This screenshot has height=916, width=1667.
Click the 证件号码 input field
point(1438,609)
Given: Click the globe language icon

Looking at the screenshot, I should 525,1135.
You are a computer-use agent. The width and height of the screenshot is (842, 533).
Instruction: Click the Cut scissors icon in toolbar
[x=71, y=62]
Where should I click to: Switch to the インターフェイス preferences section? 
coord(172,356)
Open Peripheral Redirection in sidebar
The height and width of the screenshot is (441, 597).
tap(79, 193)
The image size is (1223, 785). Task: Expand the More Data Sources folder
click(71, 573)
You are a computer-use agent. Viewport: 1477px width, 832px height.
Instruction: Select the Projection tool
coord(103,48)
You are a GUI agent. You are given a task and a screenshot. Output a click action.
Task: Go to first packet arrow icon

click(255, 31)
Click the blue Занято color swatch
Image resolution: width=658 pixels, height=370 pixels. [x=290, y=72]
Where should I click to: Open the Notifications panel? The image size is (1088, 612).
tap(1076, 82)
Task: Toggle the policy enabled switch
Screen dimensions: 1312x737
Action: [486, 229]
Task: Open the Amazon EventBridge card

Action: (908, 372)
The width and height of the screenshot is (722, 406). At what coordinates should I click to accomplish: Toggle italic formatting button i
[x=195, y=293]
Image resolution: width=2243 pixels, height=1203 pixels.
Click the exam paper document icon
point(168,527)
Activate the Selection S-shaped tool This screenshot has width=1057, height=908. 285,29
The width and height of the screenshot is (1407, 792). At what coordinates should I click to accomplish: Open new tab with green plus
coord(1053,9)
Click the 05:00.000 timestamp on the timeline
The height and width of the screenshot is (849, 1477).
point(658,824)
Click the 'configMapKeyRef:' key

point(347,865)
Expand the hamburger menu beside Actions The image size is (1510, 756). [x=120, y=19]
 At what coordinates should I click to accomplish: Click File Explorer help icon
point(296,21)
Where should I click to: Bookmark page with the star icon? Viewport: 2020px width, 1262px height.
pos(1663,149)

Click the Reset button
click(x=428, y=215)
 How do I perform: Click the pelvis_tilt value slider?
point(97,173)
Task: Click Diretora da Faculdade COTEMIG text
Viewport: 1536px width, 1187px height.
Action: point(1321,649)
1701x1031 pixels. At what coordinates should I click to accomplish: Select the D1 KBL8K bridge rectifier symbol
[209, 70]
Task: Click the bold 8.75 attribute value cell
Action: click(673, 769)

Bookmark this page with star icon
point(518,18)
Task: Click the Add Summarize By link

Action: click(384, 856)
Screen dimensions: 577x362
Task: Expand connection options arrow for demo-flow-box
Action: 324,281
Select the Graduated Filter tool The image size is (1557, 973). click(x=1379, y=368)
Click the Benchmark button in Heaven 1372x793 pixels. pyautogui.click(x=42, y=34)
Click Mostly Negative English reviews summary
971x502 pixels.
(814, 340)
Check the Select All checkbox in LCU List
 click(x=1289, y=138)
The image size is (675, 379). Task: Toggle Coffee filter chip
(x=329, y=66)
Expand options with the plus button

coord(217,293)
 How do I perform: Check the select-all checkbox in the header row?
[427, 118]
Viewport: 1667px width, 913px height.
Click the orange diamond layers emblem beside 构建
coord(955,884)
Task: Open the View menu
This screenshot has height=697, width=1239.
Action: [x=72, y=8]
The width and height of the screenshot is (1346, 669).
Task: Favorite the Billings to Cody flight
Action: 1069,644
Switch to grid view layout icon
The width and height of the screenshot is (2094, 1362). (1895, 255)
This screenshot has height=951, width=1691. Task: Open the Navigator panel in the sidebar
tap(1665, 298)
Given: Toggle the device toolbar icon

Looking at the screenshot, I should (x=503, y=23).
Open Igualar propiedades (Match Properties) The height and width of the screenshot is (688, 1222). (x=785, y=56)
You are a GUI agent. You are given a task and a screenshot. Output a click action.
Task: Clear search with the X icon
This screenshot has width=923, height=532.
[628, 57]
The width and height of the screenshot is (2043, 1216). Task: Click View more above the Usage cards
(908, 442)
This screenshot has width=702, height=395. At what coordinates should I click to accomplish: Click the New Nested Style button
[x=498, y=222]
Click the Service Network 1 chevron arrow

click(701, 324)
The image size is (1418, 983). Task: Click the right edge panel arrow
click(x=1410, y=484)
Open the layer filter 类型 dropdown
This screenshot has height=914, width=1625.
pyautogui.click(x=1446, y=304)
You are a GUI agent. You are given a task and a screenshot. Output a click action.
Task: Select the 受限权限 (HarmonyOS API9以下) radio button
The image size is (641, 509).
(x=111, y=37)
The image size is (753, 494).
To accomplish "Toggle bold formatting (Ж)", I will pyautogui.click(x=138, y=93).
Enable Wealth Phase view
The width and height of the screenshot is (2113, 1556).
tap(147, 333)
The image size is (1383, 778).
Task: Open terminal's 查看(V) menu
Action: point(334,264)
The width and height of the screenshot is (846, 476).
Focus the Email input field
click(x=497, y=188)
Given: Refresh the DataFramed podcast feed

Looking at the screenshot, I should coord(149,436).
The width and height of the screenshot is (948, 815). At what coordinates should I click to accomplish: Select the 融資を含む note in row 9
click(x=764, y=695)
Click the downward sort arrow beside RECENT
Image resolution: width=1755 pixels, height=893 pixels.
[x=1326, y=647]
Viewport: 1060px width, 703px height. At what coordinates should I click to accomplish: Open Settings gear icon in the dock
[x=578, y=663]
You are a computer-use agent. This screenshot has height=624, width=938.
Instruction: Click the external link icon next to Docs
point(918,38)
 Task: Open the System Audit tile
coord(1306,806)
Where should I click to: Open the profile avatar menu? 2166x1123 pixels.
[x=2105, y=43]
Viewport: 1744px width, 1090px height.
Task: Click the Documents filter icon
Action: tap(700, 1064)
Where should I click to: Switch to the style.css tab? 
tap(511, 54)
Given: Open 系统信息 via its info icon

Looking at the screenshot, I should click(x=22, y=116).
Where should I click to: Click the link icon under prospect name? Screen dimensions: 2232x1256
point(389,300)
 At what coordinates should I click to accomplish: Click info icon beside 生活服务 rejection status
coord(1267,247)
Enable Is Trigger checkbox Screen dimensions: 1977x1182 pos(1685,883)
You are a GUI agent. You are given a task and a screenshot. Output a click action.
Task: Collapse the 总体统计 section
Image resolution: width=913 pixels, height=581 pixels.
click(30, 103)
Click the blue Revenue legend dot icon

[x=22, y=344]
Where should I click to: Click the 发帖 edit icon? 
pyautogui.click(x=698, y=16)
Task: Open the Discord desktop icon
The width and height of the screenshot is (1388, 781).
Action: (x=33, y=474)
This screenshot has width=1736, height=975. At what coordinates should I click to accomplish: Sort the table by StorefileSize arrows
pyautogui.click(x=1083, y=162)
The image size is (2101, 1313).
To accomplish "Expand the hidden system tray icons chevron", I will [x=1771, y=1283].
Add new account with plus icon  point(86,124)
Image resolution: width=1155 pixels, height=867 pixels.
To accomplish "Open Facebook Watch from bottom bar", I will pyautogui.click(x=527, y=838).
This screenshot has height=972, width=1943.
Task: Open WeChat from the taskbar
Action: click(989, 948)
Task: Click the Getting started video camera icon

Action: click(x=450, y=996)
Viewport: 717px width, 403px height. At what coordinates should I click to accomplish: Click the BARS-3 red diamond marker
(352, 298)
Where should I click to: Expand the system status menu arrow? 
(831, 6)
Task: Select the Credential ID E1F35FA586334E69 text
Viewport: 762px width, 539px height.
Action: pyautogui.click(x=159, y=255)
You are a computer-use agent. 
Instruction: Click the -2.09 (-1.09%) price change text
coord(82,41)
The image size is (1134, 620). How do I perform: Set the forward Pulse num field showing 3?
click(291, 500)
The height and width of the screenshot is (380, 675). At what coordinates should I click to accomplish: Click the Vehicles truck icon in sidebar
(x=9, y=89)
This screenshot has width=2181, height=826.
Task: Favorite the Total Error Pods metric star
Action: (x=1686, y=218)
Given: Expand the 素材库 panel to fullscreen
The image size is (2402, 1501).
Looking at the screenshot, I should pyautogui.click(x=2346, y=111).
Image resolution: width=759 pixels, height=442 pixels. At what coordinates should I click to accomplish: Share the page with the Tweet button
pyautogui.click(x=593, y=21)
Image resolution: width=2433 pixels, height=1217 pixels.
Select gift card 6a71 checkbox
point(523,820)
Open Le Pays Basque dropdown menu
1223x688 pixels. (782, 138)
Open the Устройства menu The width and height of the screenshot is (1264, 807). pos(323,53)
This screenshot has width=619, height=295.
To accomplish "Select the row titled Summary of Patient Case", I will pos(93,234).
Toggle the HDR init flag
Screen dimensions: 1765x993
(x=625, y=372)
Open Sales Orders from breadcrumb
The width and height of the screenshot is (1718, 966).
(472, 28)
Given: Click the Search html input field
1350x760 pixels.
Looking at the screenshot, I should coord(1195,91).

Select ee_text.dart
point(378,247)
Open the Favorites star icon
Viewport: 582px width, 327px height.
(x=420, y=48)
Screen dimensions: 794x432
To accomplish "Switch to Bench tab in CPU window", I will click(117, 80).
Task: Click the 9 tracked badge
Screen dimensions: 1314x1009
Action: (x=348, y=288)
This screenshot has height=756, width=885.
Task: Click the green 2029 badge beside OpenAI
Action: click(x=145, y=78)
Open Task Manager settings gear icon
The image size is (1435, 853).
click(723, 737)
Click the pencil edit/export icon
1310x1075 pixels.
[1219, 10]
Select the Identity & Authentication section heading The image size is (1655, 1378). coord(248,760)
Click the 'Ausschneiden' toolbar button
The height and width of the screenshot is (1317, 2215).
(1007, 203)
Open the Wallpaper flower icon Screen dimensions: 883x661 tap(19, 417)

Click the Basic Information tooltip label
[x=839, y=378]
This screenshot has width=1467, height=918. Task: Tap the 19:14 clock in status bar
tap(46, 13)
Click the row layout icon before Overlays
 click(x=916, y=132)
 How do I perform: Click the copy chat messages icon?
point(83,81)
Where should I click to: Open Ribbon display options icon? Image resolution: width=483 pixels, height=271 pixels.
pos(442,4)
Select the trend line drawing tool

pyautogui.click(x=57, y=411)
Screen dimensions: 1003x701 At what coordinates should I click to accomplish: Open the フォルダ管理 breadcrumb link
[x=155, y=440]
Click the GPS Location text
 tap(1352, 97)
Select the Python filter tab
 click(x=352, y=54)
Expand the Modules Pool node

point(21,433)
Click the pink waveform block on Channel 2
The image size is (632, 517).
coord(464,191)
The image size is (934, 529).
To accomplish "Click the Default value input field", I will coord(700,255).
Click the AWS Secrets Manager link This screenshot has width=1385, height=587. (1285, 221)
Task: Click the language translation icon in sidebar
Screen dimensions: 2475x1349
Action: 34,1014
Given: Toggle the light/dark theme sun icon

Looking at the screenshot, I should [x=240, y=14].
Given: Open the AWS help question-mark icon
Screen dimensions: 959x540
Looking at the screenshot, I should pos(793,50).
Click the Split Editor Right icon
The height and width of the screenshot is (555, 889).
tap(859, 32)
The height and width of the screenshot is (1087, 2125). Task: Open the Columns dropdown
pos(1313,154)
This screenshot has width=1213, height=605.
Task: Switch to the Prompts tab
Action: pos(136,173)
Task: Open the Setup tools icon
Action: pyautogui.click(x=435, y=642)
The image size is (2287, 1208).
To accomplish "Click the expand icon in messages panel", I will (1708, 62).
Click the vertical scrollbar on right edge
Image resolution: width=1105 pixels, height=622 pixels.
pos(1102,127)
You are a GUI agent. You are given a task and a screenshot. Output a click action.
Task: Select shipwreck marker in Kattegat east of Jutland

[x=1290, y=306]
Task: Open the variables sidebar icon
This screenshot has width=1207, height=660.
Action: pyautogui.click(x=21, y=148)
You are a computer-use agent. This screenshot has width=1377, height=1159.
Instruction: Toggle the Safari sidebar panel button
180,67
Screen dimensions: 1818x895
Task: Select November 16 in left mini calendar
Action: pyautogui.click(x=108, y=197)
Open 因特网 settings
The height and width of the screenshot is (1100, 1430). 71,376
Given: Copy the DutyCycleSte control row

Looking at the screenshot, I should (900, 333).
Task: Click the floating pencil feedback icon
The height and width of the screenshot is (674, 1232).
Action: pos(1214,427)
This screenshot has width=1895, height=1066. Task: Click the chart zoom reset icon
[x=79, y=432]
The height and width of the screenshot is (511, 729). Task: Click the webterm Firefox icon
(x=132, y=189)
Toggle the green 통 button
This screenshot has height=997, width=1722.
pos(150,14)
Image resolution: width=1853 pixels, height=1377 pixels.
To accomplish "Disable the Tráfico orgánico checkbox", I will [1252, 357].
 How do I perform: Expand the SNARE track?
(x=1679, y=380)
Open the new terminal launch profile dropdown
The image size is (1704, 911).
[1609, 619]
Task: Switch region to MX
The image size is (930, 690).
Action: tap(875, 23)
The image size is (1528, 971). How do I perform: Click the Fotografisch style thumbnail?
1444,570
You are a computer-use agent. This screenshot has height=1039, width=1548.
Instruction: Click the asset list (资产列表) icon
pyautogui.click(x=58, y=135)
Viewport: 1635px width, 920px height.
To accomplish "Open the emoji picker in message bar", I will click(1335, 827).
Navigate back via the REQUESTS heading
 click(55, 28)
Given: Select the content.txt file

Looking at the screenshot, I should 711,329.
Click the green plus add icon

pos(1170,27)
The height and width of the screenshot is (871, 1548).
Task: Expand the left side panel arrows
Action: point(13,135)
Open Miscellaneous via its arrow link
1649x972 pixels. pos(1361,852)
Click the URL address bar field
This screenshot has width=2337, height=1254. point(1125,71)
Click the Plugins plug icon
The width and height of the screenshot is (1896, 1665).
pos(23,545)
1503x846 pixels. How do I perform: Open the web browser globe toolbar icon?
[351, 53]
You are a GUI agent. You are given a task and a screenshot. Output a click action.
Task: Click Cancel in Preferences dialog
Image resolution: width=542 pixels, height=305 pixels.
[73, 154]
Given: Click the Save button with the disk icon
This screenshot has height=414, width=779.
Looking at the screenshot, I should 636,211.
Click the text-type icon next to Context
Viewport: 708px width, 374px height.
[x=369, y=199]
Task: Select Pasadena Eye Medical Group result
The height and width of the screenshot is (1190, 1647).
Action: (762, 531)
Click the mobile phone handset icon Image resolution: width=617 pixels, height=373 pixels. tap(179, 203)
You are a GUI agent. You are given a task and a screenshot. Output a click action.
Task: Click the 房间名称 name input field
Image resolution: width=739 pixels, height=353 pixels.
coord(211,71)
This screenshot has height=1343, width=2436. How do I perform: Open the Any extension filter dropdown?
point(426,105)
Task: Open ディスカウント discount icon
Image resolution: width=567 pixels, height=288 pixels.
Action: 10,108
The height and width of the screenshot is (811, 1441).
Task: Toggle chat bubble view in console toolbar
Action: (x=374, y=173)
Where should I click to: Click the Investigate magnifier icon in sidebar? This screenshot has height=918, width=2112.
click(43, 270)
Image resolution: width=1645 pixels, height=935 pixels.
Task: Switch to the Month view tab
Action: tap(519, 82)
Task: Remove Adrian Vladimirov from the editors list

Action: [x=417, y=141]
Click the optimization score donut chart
───
§ WORK TO BE COMPLETED:
For the word "pencil", count the lines of the records above that hold it and state only that count.

§ ANSWER SPACE:
2